Health IT systems produce value when they are interoperable. When they're not, doctors who invest in electronic health records cannot share information with each other or add lab results to your file or send electronic prescriptions to your pharmacist. They would have to use handwritten prescriptions and paper files in addition to their electronic files.
That's not the way 21st-century health care should work. Today, specialists on a patient's team need to use interoperable systems that share medical records, prescription histories, lab results, imaging and clinical notes. System standards are needed to protect privacy and ensure that content — such as patients' diagnoses, allergies, medications, lab tests and medical directives — is standard for every patient, every time.

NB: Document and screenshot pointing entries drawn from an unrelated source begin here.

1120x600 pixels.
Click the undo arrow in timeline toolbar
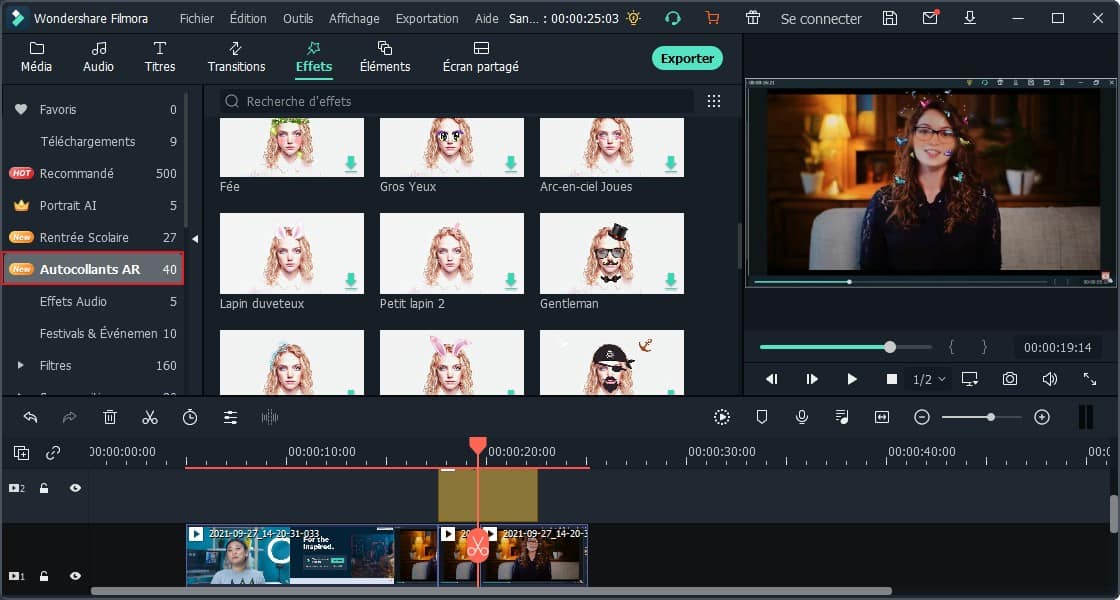[x=30, y=417]
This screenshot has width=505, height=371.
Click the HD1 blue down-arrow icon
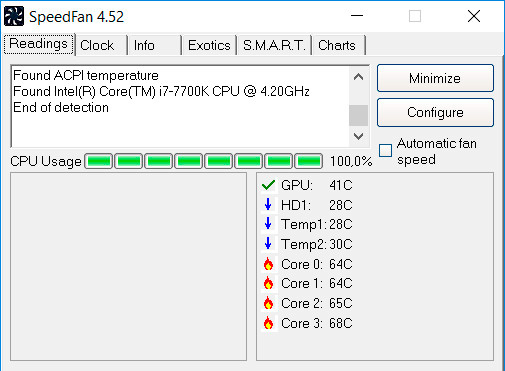(x=268, y=204)
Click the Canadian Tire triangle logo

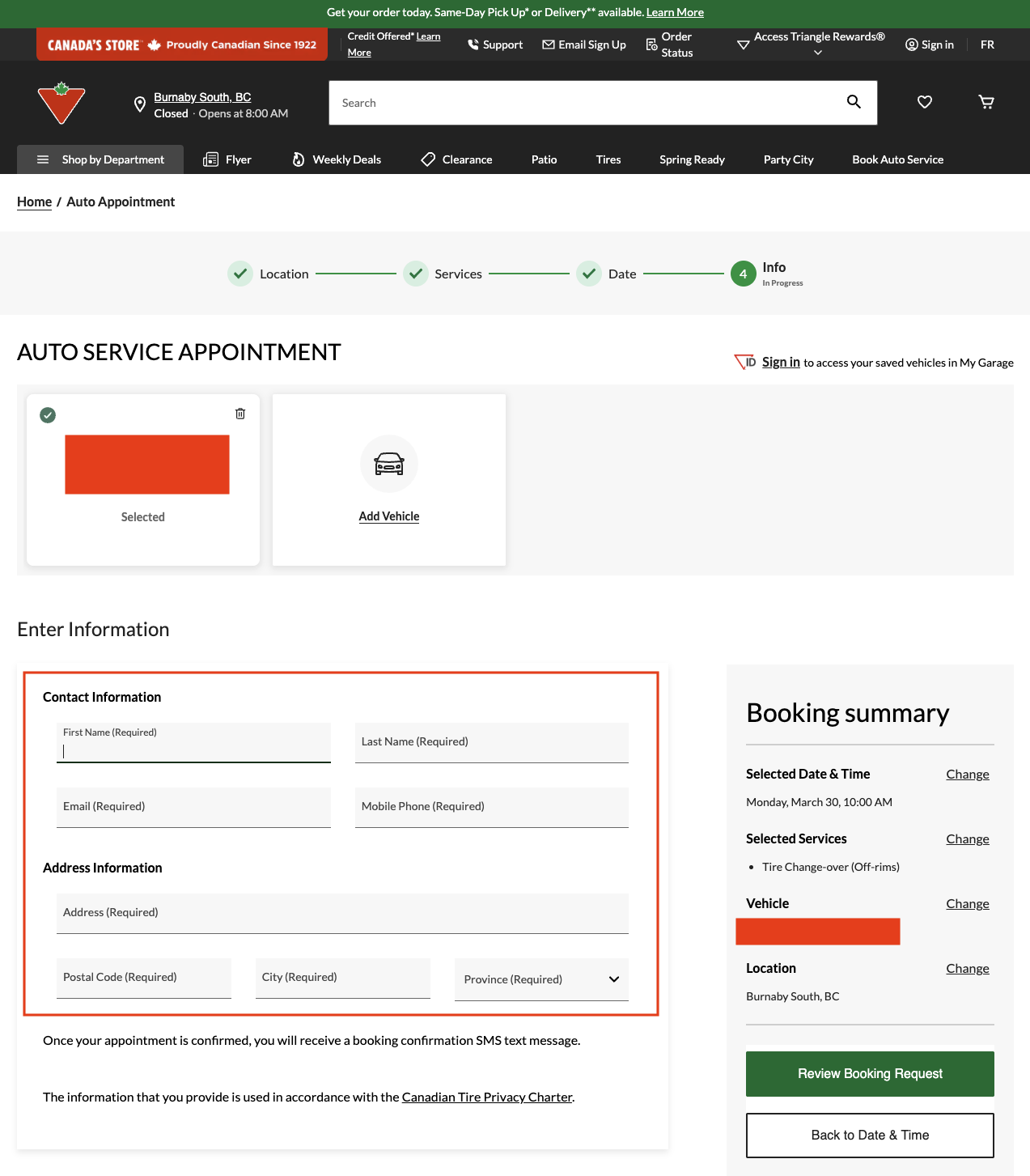coord(61,103)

We're already on the road to a system that is universally accessible and secure. Health information experts, with coordination by the Department of Health and Human Services, have been working on foundational health IT standards and have made substantial progress. Congress has approved our request for higher reimbursement rates for Medicare doctors who e-prescribe. The Institute of Medicine has estimated that more than 1.5-million Americans are injured annually by drug errors. E-prescriptions can greatly reduce that number.
We've also established an independent, voluntary, private-sector certifying body, the Certification Commission for Healthcare Information Technology, or CCHIT. This body provides "gold standard" certification that electronic health records meet existing interoperability standards. Any stimulus money for electronic health records should go only to those with CCHIT certification.
Likewise, "infrastructure" investments should go only toward supporting exchanges of electronic health information that are compliant with nationally recognized standards. Indeed, supporting health information exchange would be an infrastructure investment that would accelerate public-private cooperation in standards harmonization and certification.
It is important that standards be vendor-neutral. Government should not be in the business of picking winners and losers.
Despite the urgent need to move beyond paper records, simply offering up funds in the stimulus package will not get the results we want.
If we're going to build a 21st-century health infrastructure, we need to continue the careful work on harmonized standards that will create one nationwide, interoperable system. That's the only way to make an investment in health IT produce value for providers and patients and improve health care.
Mike Leavitt is U.S. secretary of health and human services.